After finishing a heating stone with 9 layers of interlinked heating layers, I realized that unless I wanted to set up the whole water pump system, which I still didn't really know how to go about completing since I'd never done anything mixing runestone and physical systems like piping and whatnot, the easiest thing to do was just to take a bath.
That way I could just dump a bunch of water in a bath tub from the stream, and then just heat it all up using the new heating stone. Or maybe heat it up one batch at a time? I wasn't honestly sure if 9 layers would be enough. Thinking this, I decided to make one more heating stone just in case. If it didn't end up being needed for water heating I could use it for cooking regardless.
I got to work on a new magic crystal, this time managing a perfect ten from the ten-layered crystal I had grabbed, and then with both heating devices finished I set out towards the river bank with my bucket and the two stones, figuring I could alchemize a bathtub once I got over there.
I set down my things by the side of the stream, and then paused, turning back to fill the bucket and set a heating stone under it to get the process started. "Let's see how long this one takes to boil…"
Thankfully battery circuits could be inbuilt into rune layers, so the capacity of the crystal wasn't bad, though its expenditure was outrageous. And filling the stone I also realized another piece of the puzzle which I'd been neglecting—my inner mana stores might not be enough to fuel these stones for long. Just filling up this one nine layer crystal took about a third of the free-floating runes in my lungs, and I felt rather drained from it afterwards, as well.
"Ah," I scratched my head. "Hopefully I have enough for a bath, it'd be really embarrassing if I have to stop halfway through this because I've run out of mana…" I shook my head, and then set out about gathering sticks to alchemize a new bathtub.
After about ten minutes of gathering I had a nice pile going that I hoped would be enough, and meanwhile the bucket had finally started boiling as well. The wood it was made out of didn't seem to appreciate being used to boil water, and the bottom seemed to be scorching while the sides were warping in the heat, but thankfully the combination of the water and the dry heat meant that nothing had caught fire yet.
I deactivated the mana crystal and was pleased to find there was still about half of the mana I had instilled in it left, and then started about the process of pouring my mana into the various sticks to start the alchemy process.
I was very interested in rewatching this process with my new rune vision, and my eagerness was not at all disappointed. I found that the process of pouring mana into the sticks was not at all what I had expected.
Normally when I put mana into the rune stones, runes came from my lungs, flowed out towards my fingers, entering the stone and that was it. But unexpectedly alchemy was actually a completely different process. Instead, runes from my lungs first entered my heart where they underwent a subtle change that made them like the runes that my heart circulated in my body, and only having completed that process did they then flow into the sticks I was focusing on.

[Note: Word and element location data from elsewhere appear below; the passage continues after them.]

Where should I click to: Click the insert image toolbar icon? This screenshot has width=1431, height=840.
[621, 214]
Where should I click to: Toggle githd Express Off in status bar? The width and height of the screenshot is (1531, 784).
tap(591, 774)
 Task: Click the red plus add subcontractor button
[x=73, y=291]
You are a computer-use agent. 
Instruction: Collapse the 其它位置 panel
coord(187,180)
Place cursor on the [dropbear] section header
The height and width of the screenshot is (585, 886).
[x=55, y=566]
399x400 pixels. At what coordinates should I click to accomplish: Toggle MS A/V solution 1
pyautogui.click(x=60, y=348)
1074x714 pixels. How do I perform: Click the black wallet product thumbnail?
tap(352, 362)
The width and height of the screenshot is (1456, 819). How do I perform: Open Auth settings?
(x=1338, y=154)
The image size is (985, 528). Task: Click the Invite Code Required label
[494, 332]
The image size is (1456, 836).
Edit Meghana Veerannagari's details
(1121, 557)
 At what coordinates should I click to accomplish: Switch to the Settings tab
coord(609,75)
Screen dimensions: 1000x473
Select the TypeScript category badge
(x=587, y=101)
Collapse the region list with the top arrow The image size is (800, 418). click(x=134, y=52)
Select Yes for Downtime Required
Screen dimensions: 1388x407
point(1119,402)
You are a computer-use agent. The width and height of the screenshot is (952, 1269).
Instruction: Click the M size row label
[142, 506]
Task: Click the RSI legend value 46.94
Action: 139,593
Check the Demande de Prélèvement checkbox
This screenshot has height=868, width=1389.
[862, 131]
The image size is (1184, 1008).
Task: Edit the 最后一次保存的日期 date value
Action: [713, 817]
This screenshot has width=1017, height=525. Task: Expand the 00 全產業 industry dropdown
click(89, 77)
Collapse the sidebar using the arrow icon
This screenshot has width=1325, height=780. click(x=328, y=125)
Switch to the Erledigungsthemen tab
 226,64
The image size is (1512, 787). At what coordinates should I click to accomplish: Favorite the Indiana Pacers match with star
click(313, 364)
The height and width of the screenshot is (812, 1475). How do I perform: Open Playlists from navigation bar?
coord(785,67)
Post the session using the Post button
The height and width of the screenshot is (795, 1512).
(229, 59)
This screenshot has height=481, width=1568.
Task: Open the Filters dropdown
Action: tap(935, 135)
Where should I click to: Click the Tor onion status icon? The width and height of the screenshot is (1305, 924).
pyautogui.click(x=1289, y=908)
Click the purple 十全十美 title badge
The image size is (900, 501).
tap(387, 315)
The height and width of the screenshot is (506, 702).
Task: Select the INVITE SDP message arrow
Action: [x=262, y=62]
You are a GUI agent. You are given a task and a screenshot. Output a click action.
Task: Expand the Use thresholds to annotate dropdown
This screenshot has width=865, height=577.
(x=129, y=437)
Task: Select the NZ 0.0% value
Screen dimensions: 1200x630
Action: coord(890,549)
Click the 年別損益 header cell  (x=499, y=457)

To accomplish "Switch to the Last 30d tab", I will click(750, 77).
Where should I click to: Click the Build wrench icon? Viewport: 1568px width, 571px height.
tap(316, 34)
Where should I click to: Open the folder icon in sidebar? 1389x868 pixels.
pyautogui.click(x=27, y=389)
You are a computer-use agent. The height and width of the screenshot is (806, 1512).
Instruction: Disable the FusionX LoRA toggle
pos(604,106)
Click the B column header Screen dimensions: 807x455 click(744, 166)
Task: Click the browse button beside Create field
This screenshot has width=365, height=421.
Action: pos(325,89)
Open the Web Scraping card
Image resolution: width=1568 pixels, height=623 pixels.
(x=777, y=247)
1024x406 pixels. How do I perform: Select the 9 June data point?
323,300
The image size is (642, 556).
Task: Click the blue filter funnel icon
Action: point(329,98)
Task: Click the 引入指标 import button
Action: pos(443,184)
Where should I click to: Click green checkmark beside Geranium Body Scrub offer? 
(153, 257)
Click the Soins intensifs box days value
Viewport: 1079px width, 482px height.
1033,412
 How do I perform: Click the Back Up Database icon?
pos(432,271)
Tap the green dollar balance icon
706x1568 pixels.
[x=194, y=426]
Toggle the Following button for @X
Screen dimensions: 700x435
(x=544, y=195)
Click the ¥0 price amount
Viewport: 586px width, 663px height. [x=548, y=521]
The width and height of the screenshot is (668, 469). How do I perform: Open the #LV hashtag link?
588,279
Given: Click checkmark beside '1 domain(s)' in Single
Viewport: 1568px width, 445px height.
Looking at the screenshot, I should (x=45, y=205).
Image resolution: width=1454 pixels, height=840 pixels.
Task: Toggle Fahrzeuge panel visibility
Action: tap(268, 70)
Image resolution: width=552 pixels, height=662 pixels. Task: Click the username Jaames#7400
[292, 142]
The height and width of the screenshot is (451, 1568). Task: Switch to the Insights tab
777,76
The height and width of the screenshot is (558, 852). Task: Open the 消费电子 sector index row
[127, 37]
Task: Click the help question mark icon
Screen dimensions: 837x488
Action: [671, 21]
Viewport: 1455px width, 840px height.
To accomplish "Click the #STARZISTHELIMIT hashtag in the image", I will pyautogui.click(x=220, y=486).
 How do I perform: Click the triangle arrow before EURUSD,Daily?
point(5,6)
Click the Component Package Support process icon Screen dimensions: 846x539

Having observed these two different rune systems long enough, I preemptively decided that I would name the lung runes "mana runes," and the heart runes "heart runes." Mana runes come from the air and while I have some control over them once they are inside me, they don't undergo any fundamental changes.
Heart runes on the other hand, seem to be fundamentally mine somehow. Even once they have entered the sticks they remain under my control as long as I'm close enough, and they can even exert some influence over the runes already present in the wood. It seems like this is the reason why, when shaping the alchemized wood, it softens and responds to my intent—because in some way the wood has also become a part of me.
"Weeiiird." I took a breath, looking over the wood slowly transforming into the shape of a bathtub, as I worked more and more sticks into it. "I did not expect alchemy would be so different like this. Then why was it so easy the first time?" I wondered. "Even pouring mana into the rune stones the first time was harder than me pouring heart runes into the wood. Is it because heart runes are more fundamental or is this just some kind of talent that I have?" I scratched my head wondering, but eventually shook it.
"Just another one of those unanswerable questions, I guess," I sighed. It took more time than I had expected to shape all the sticks into a bathtub since they had to be alchemized one by one and then integrated, and I still had to occasionally deal with the problem of bugs hidden in the wood resisting my heart runes as they tried to infiltrate the sticks.
Realizing that the water I'd already spent mana on was cooling, and that the alchemy was also taking more mana than I thought it would, I called things quit with a far shallower bathtub than I would have liked, but if I wanted to bathe now before waiting for my mana to slowly recharge again, then I'd have to economize.
"Alright, let's get all the water ready, and then do this thing." I poured the now only somewhat warm water into the bathtub, then filled up the bucket again to get it ready for the next batch. I heated up water about three more times, until my mana was getting dangerously low, and then took my clothes off, to find some solace in the water.
Since I'd heated the water to boiling each time, even with some time to cool, the temperature wasn't too bad now, though the amount of water certainly left something to be desired.
"Also I forgot about soap." I complained, letting myself ease into the warm water. "Even if I wash off some of the sweat and dirt, I'll probably still be stinky." I sighed. "I wonder if Violet has any spells that make me smell good…"
"I don't think I've tried it before, but I probably could." A monotone voice came from behind me.